**ACTIVITY**
In the material below, find the span from the line with "This screenshot has height=707, width=1427." to the line with "The width and" and transcribe only those lines, exactly, ends included, without the pictures.

**TASK MATERIAL**
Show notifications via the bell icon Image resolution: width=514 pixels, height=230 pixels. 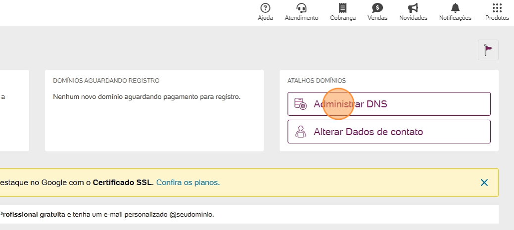coord(455,8)
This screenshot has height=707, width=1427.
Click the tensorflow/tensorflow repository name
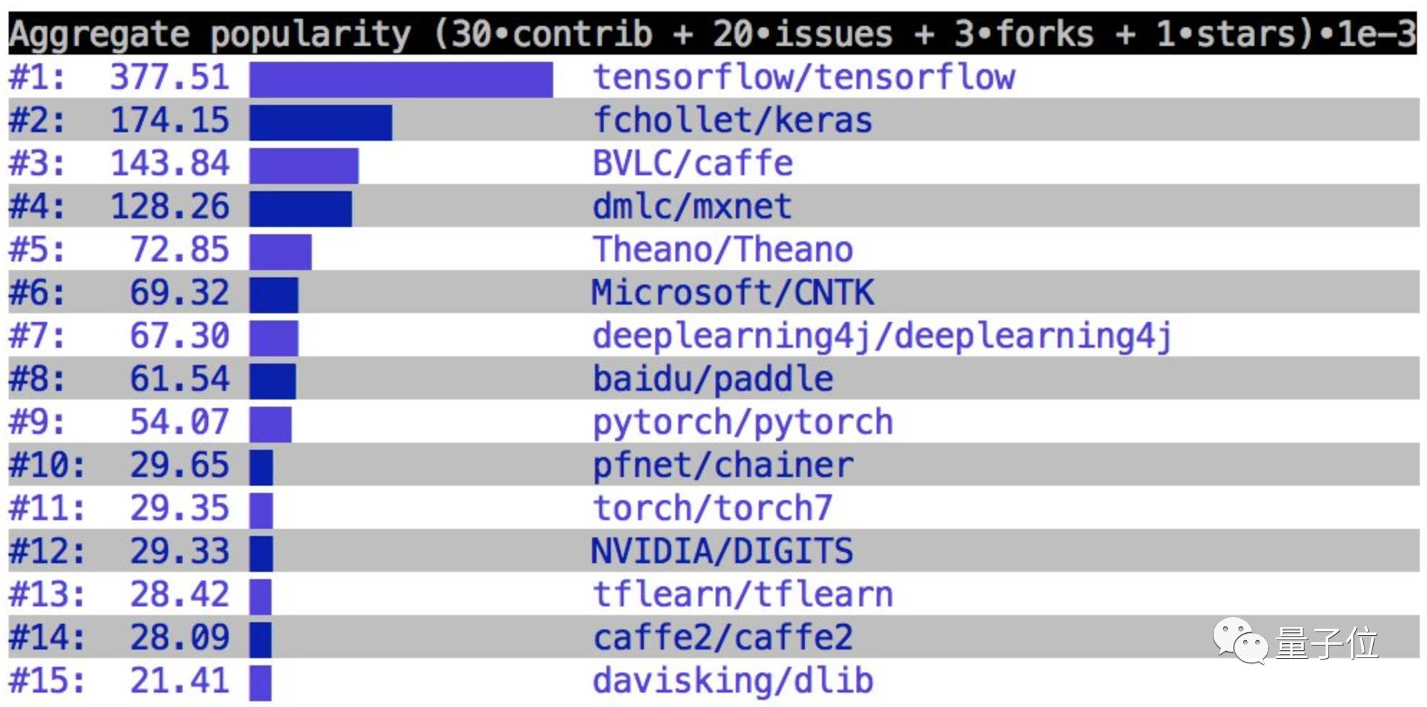(x=804, y=77)
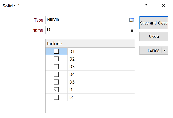Open the Name field list icon
The height and width of the screenshot is (118, 173).
(x=132, y=30)
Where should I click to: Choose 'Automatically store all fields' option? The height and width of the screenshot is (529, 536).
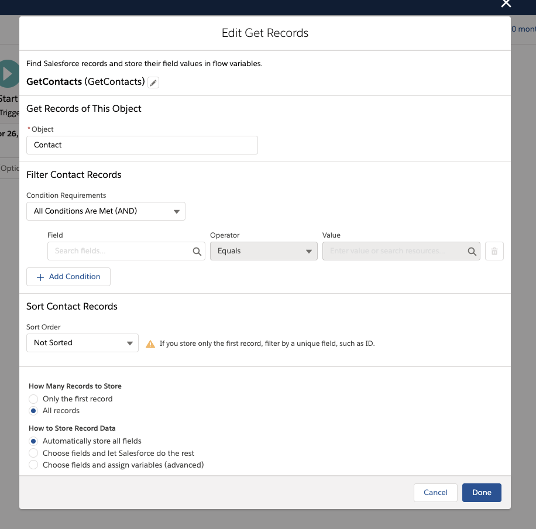point(33,441)
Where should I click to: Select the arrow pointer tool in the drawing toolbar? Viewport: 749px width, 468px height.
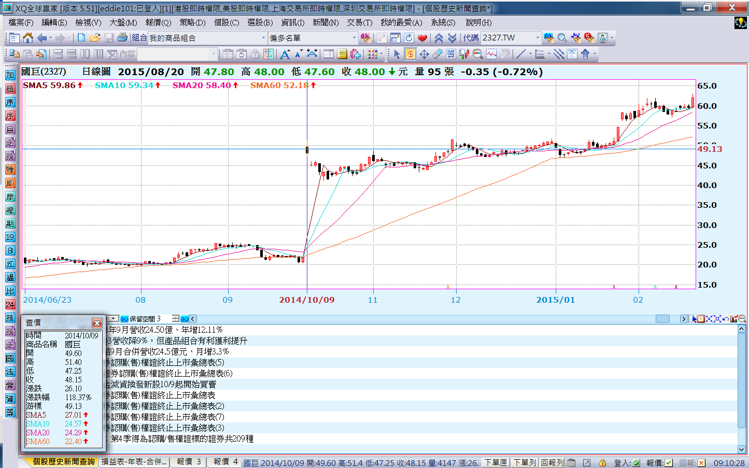(397, 54)
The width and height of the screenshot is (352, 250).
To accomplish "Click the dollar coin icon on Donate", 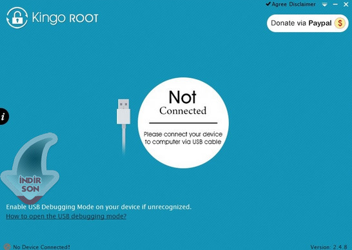I will pyautogui.click(x=340, y=23).
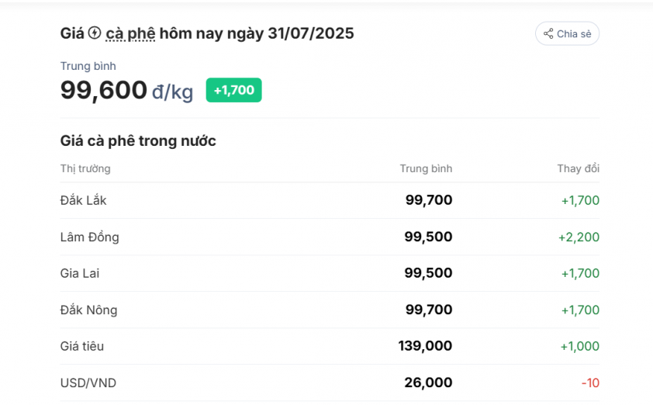The image size is (653, 405).
Task: Click the Trung bình column header
Action: pos(426,169)
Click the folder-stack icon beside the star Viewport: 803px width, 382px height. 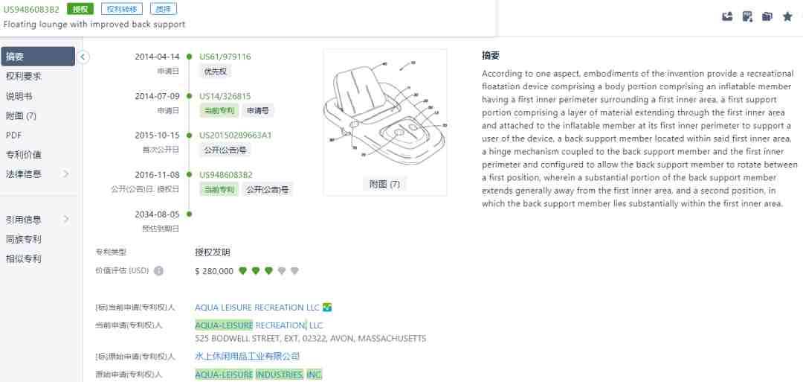[767, 17]
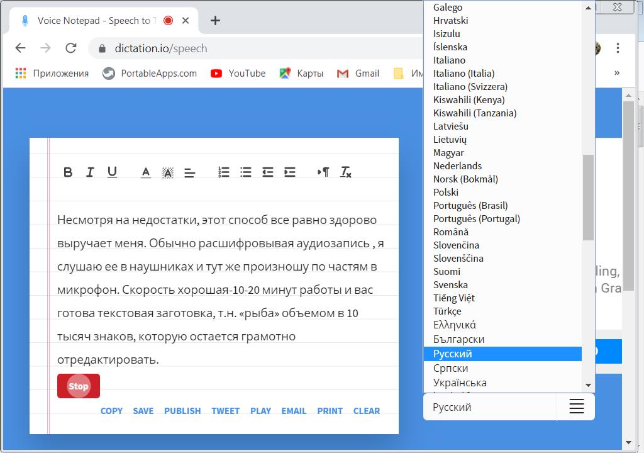
Task: Apply a bulleted list
Action: [245, 172]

**RESPONSE**
This screenshot has height=707, width=1427.
Click the tensorflow/tensorflow repository name
(x=804, y=77)
Open the Name field list icon
The height and width of the screenshot is (118, 173).
(x=132, y=30)
Where should I click to: Choose 'Automatically store all fields' option? The height and width of the screenshot is (529, 536).
point(33,441)
Where should I click to: Select the arrow pointer tool in the drawing toolbar? Viewport: 749px width, 468px height.
(397, 54)
The width and height of the screenshot is (352, 250).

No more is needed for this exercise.